Şehzade kulağı kuyruğu kısıp sıvışmış huzurdan. Maiyetine bir hizmetçi alarak başını alıp gurbet ele revan olmuş. Kâh yürürler, kâh bir pınar başında biraz dinlenerek epiyce yol almışlar. Dinlenme sırasında hizmetçi yemekleri hazırlamış Şehzade sofraya oturur ve uşağa “haydi bakalım sen de gel!” dermiş. Hizmetçi de hemen hacetli imiş ki hemen sofraya Cezayir dayısı gibi kurulmuş. Şehzade ise buna kızar “böyle uşak olmaz” dermiş içinden. Buyur etmeyiversin diyeceksiniz ama şehzade de bir onu yapamıyormuş işte. Ne olursa olsun buyur edermiş herkesi. Buyur edermiş ama kimsenin de sofraya oturmasını istemezmiş. Yanındaki uşak bir türlü durumu ya anlamazmış yahut da işine öyle gelirmiş. Bir böyle iki böyle derken sonunda yanamamış uşağı başından savmuş. Ve yola yalnız başına devam etmiş. Hem yoluna devam eder hem de rast geldiği köylerden kasabalardan kendine yarayışlı bir uşak ararmış. Fakat gönlünden geçirdiği uşağı bir türlü bulamazmış. Derken epeyce köyler, kentler geçmiş sonunda karşısına civa gibi bir adam çıkmış. “Ben sana uşak olurum” demiş şehzadeye. Şehzade de beğenmiş adamı. Uşak olarak almış yanına.
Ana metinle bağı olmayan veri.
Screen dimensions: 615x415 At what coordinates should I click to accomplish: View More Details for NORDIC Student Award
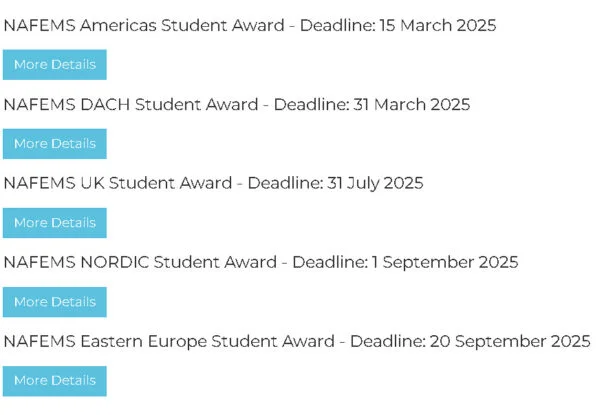(x=55, y=302)
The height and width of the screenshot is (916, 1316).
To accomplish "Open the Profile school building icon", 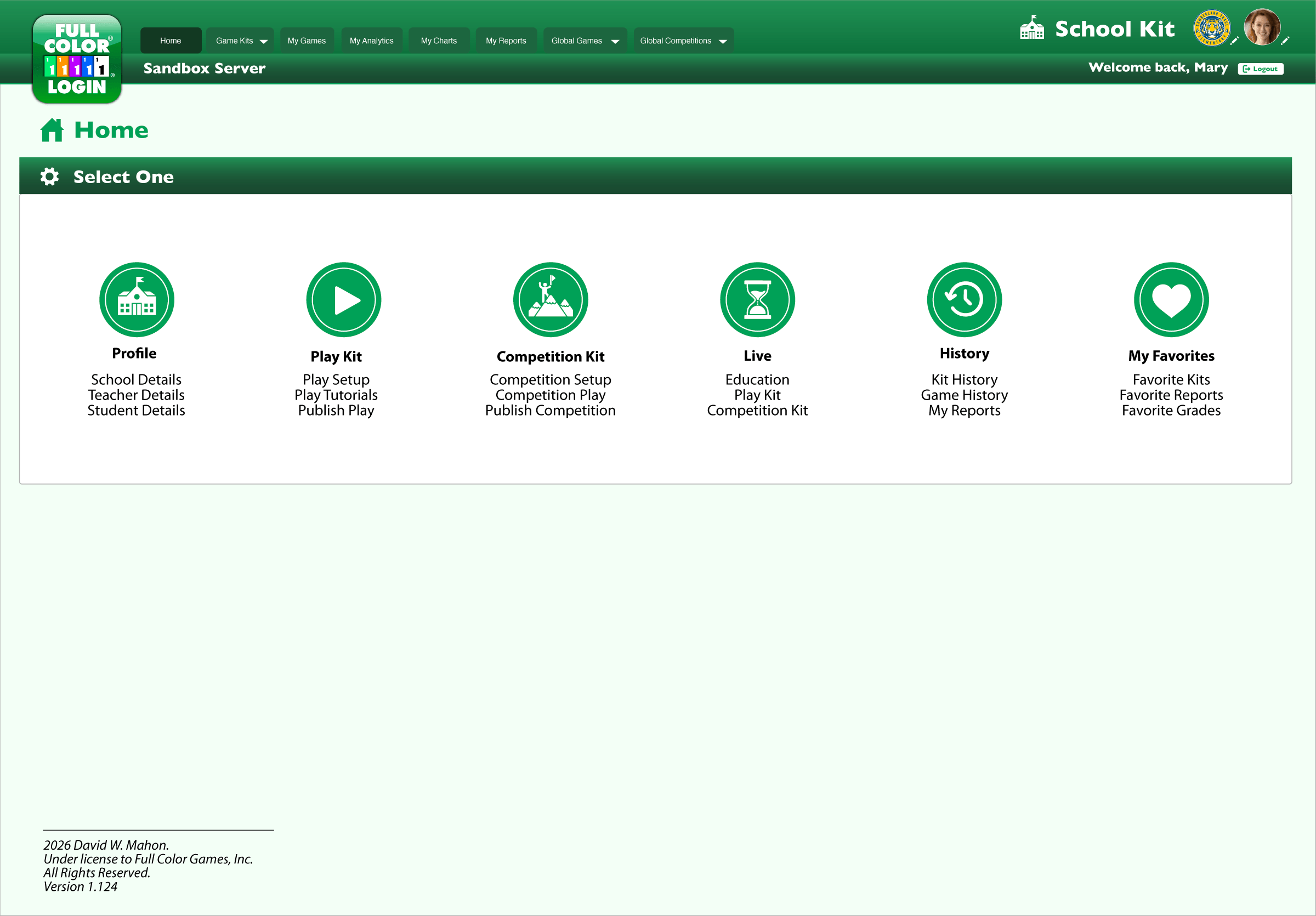I will [137, 300].
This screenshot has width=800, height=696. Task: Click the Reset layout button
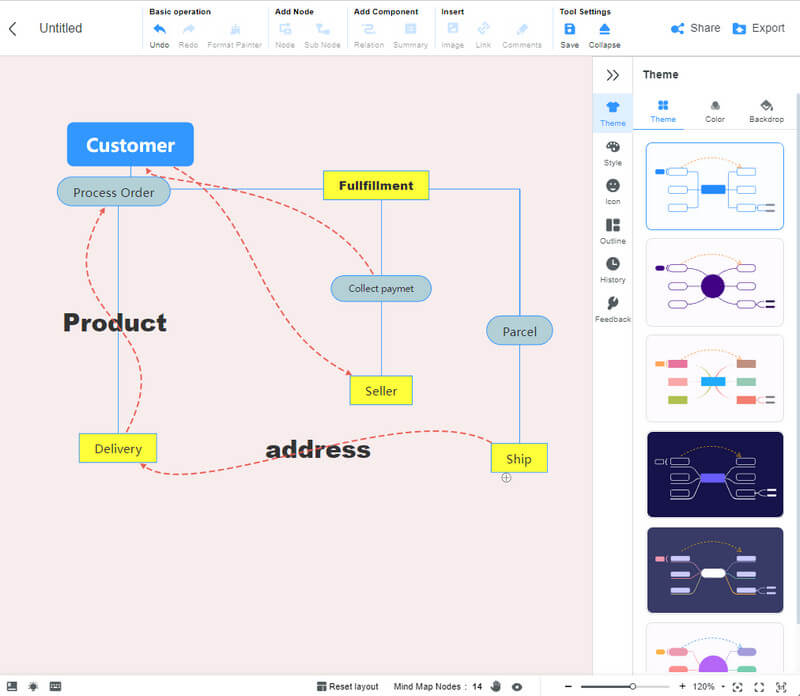pos(347,686)
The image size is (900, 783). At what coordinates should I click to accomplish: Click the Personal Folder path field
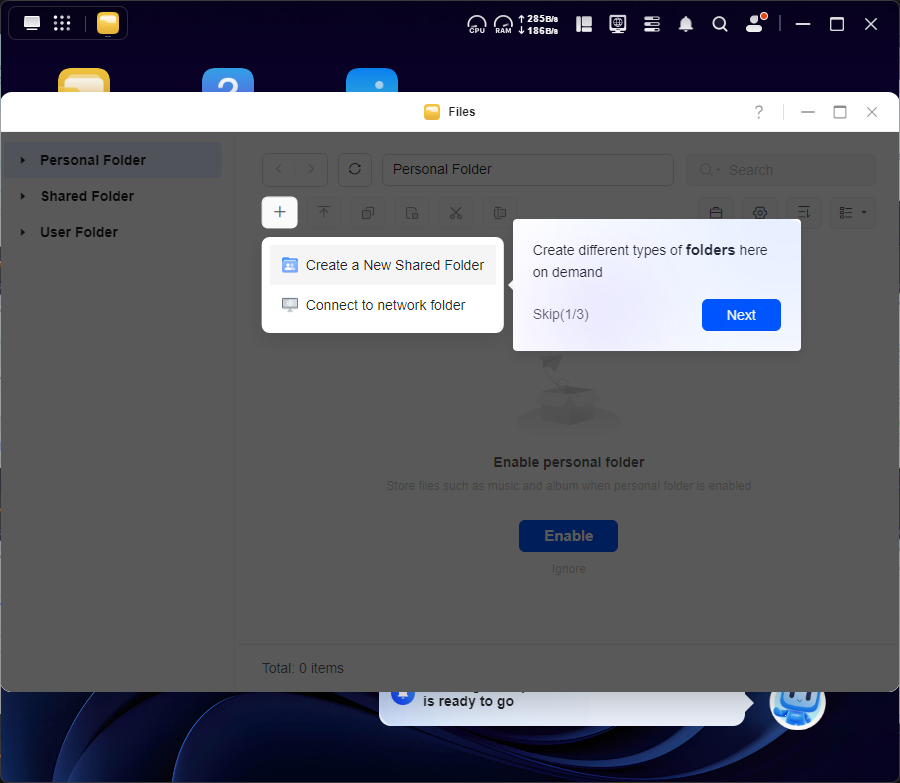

Bu adamın “Balta Bıyık” mış adı. Şehzadenin kıyamayıp denize salıverdiği babasının ondan yapılacak merhemli gözlerinin göreceği, onun yüzünden diyarı gurbete çıktığı ve bu meşakkatlere katlanmasına sebep olan altın renkli, gümüşleyin parlak, mavi gözlü o güzelim balık yok mu? İşte Balta Bıyık onun tam kendisi imiş. Şehzadenin yaptığı iyiliği bir türlü unutamamış meğer. Şehzadenin bir uşağa ihtiyacı olduğunu anlayınca koşmuş ona uşaklığa. Şehzadenin “Balta Bıyık” ın ne olduğunu denize salıverdiği balığın insan olacağını nereden bilsin. Gaipten bilici değilmiş ki uşağının neyin nesi olduğunu anlasın. Uşak mı uşak demiş ve almış yanına o kadar.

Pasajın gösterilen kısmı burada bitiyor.